In diverse parti della tua analisi hai toccato il rapporto tra una fase di apertura, del nascere di una soggettivazione di lotta, di movimento, di classe o sociale, e la necessità di costruire delle forme che sappiano sedimentare determinati livelli, quindi anche la questione dell'organizzazione, ma prima ancora della politica. Questi sono senz'altro nodi aperti e insoluti nei percorsi degli anni '60 e '70, che possono aprire delle riflessioni complessive sui limiti e sulle ricchezze di quelle esperienze.

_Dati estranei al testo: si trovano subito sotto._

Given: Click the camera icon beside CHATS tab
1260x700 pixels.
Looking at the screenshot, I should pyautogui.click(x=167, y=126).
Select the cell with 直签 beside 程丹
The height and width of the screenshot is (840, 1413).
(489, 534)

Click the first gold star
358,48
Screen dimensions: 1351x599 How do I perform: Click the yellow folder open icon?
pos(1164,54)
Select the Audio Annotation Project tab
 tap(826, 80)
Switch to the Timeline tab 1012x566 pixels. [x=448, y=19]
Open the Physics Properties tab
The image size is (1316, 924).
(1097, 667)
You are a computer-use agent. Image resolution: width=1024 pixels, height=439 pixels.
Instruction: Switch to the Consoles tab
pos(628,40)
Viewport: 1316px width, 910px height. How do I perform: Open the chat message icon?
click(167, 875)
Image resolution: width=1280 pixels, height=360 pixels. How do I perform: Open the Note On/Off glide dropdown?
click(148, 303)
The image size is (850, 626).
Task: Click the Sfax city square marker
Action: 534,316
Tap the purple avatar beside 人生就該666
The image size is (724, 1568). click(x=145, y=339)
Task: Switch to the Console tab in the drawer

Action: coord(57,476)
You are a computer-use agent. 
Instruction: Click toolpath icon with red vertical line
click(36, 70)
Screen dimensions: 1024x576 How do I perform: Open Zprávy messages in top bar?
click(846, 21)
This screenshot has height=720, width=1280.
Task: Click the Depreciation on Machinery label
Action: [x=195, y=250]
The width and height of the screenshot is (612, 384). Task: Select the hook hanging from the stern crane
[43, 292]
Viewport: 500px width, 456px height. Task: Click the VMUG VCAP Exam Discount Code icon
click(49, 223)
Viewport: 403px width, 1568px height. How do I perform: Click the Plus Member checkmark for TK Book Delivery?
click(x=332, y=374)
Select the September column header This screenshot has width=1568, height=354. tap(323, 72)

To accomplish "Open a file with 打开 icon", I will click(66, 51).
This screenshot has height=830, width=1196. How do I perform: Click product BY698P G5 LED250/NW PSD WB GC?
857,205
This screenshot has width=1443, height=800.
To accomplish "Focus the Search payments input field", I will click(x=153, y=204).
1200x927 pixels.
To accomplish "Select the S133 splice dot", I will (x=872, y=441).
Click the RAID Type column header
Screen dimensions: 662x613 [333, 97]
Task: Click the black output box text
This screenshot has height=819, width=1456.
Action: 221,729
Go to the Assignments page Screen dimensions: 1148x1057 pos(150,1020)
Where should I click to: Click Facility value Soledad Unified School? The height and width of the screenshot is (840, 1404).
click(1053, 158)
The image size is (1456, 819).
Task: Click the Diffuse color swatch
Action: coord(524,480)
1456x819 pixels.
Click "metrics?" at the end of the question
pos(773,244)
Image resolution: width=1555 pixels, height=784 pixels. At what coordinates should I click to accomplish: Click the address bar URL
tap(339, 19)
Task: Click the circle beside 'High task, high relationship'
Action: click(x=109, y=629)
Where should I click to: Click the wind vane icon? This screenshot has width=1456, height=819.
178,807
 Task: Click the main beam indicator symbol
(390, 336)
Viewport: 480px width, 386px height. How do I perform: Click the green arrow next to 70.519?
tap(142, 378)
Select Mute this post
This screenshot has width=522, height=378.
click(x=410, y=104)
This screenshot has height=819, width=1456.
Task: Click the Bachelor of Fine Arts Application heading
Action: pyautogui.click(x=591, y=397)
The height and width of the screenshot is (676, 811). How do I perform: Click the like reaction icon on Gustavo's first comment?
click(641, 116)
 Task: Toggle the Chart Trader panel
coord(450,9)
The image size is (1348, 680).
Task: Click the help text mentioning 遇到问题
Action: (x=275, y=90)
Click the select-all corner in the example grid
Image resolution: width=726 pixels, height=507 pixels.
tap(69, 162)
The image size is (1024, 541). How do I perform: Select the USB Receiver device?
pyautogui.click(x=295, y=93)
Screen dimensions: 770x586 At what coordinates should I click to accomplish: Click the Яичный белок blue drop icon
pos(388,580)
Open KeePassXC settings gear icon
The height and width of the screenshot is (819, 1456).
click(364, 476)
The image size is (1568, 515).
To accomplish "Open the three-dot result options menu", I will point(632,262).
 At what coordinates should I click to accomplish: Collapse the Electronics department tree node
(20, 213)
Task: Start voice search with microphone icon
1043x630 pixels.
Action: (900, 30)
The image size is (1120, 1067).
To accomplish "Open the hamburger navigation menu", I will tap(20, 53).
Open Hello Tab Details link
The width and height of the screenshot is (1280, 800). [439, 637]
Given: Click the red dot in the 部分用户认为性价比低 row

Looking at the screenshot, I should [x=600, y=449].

Complessivamente ho l'impressione che intanto se c'è qualcosa che occorre definitivamente fare nella storia del '900 non è la definizione di secolo del sangue, dei massacri, del terrore, del totalitarismo, delle dittature e via dicendo, quanto, dal nostro punto di vista, storicizzare le rotture. Effettivamente io credo che il movimento operaio novecentesco possa essere riletto in modo unitario non per dare dei giudizi su di esso, a differenza di quanto mi si dice (io non l'ho visto) dell'ultimo libro di Revelli, che invece sembra rigettare tutto il '900, questo non mi convince perché è un'opzione di valore, quindi è un altro punto di vista.